» WHAT TO DO: Only one stretch of the records below is wanted: the lines from the one holding "Where should I click to: Click the" through the one holding "Select the Customer service category checkbox". Return it exactly, both ends included.

» SOURCE INFORMATION:
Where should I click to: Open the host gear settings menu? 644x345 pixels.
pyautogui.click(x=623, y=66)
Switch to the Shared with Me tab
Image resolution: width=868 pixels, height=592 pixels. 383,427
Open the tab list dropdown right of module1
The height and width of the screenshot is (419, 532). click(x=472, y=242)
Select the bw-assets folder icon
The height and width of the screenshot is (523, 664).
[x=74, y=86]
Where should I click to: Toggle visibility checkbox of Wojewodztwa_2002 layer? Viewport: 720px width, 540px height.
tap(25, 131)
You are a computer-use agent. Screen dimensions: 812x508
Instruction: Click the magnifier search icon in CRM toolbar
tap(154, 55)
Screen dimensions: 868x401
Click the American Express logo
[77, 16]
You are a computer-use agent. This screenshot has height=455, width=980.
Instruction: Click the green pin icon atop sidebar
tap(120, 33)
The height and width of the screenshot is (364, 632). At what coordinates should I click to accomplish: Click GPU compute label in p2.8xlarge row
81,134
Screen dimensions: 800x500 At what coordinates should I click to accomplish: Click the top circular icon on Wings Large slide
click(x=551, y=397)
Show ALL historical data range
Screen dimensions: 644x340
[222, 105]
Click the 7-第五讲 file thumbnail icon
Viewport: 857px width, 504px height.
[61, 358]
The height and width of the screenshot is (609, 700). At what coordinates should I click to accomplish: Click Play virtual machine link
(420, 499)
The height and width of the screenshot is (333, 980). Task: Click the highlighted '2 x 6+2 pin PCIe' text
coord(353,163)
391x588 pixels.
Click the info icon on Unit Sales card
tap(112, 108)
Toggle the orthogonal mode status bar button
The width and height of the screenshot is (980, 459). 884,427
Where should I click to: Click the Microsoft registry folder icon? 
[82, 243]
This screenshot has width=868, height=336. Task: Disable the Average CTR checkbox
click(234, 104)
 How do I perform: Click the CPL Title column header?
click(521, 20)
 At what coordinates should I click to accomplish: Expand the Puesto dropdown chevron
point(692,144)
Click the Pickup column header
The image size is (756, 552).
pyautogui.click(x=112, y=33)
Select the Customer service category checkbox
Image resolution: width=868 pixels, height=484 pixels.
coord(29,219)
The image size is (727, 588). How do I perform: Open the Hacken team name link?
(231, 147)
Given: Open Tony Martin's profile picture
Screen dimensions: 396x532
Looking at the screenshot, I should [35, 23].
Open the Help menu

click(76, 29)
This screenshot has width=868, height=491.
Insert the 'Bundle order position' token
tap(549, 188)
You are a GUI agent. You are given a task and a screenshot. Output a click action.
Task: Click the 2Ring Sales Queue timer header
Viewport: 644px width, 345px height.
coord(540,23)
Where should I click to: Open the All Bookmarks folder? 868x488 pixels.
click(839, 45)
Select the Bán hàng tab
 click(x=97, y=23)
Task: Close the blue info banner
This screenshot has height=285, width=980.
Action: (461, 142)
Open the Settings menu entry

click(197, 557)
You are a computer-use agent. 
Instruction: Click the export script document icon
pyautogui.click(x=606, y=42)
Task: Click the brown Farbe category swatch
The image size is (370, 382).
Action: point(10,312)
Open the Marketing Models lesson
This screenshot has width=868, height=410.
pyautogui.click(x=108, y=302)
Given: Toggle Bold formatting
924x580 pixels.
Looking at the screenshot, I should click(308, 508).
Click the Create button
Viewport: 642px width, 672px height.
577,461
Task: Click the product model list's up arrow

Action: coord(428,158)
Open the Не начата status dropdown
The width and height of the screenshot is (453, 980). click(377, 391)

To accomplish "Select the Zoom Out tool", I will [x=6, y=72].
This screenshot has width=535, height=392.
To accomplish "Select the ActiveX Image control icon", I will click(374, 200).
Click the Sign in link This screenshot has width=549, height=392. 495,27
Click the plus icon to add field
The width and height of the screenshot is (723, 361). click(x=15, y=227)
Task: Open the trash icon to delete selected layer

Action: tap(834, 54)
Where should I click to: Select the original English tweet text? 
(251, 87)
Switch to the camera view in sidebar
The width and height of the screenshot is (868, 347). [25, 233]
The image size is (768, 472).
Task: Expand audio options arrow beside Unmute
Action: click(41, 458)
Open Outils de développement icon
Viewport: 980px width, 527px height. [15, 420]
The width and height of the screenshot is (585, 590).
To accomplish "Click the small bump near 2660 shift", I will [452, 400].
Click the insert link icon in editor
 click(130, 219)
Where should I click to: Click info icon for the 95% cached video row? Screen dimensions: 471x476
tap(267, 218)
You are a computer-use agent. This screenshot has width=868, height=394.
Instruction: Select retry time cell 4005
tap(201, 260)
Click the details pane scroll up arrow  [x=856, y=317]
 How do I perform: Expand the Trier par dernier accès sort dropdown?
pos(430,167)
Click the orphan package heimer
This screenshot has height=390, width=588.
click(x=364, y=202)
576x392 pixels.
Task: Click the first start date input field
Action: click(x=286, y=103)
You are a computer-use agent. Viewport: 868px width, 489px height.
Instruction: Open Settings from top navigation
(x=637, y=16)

» SOLVED EXERCISE:
Where should I click to: Click the Microsoft registry folder icon? 
[82, 243]
This screenshot has width=868, height=336. Task: Disable the Average CTR checkbox
click(234, 104)
 How do I perform: Click the CPL Title column header?
click(521, 20)
 At what coordinates should I click to accomplish: Expand the Puesto dropdown chevron
point(692,144)
Click the Pickup column header
The image size is (756, 552).
pyautogui.click(x=112, y=33)
Select the Customer service category checkbox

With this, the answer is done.